I am writing a distance matrix, and in the end I created the following code
In [83]: import numpy as np
In [84]: np.set_printoptions(linewidth=120,precision=2)
In [85]: n = 7 ; a = np.arange(n) ; o = np.ones(n) ; np.sqrt(np.outer(o,a*a)+np.outer(a*a,o))
Out[85]:
array([[ 0. , 1. , 2. , 3. , 4. , 5. , 6. ],
[ 1. , 1.41, 2.24, 3.16, 4.12, 5.1 , 6.08],
[ 2. , 2.24, 2.83, 3.61, 4.47, 5.39, 6.32],
[ 3. , 3.16, 3.61, 4.24, 5. , 5.83, 6.71],
[ 4. , 4.12, 4.47, 5. , 5.66, 6.4 , 7.21],
[ 5. , 5.1 , 5.39, 5.83, 6.4 , 7.07, 7.81],
[ 6. , 6.08, 6.32, 6.71, 7.21, 7.81, 8.49]])

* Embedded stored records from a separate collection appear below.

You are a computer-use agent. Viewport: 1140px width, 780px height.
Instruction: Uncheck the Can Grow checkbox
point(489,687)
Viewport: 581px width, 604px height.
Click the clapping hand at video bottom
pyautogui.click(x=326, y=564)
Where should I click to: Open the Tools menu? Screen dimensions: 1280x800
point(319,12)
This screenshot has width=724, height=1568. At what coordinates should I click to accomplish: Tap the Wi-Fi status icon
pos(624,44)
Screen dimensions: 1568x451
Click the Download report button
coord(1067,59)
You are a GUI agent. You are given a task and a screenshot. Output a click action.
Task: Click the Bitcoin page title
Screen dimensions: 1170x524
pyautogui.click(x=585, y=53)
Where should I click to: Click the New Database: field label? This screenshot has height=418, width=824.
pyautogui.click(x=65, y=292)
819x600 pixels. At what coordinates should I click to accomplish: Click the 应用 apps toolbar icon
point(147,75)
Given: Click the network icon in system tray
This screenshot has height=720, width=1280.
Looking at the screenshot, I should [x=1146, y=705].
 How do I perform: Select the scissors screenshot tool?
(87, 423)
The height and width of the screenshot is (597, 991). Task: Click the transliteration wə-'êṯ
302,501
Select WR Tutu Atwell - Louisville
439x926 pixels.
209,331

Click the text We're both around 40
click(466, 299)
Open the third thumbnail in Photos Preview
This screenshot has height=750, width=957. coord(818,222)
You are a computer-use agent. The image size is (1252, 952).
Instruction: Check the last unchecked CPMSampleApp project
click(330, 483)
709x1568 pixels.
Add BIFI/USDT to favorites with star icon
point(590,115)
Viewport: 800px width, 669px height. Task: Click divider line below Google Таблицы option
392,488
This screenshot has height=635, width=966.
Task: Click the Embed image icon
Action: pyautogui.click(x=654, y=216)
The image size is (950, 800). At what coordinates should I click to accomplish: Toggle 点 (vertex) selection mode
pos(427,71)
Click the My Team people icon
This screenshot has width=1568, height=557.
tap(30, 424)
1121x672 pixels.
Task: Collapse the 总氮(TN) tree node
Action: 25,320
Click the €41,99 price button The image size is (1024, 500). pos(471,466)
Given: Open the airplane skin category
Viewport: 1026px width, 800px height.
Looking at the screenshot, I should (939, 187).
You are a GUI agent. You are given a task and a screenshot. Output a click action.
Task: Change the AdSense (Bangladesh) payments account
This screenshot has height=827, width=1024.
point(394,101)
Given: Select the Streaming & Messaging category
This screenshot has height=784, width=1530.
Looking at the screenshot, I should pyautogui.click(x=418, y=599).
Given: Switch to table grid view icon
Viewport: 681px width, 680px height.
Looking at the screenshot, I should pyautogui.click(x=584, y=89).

I said to myself: “You are spending an external product, you fool! Save one of them and use transposition!”, Which said that I wrote
In [86]: n = 7 ; a = np.outer(np.arange(n)**2, np.ones(n)) ; np.sqrt(a+a.T)
Out[86]:
array([[ 0. , 1. , 2. , 3. , 4. , 5. , 6. ],
[ 1. , 1.41, 2.24, 3.16, 4.12, 5.1 , 6.08],
[ 2. , 2.24, 2.83, 3.61, 4.47, 5.39, 6.32],
[ 3. , 3.16, 3.61, 4.24, 5. , 5.83, 6.71],
[ 4. , 4.12, 4.47, 5. , 5.66, 6.4 , 7.21],
[ 5. , 5.1 , 5.39, 5.83, 6.4 , 7.07, 7.81],
[ 6. , 6.08, 6.32, 6.71, 7.21, 7.81, 8.49]])
So far, so good, I have had two (slightly) different implementations of the same idea, one of which is obviously faster than the other, isn't it?
In [87]: %timeit n = 1001 ; a = np.arange(n) ; o = np.ones(n) ; np.sqrt(np.outer(o,a*a)+np.outer(a*a,o))
100 loops, best of 3: 13.7 ms per loop
In [88]: %timeit n = 1001 ; a = np.outer(np.arange(n)**2, np.ones(n)) ; np.sqrt(a+a.T)
10 loops, best of 3: 19.7 ms per loop
In [89]:
No! Faster implementation 50% slower!
Question
What amazes me is the behavior I just discovered; am I not surprised to be surprised? In different terms, what is the rationale for the different timings?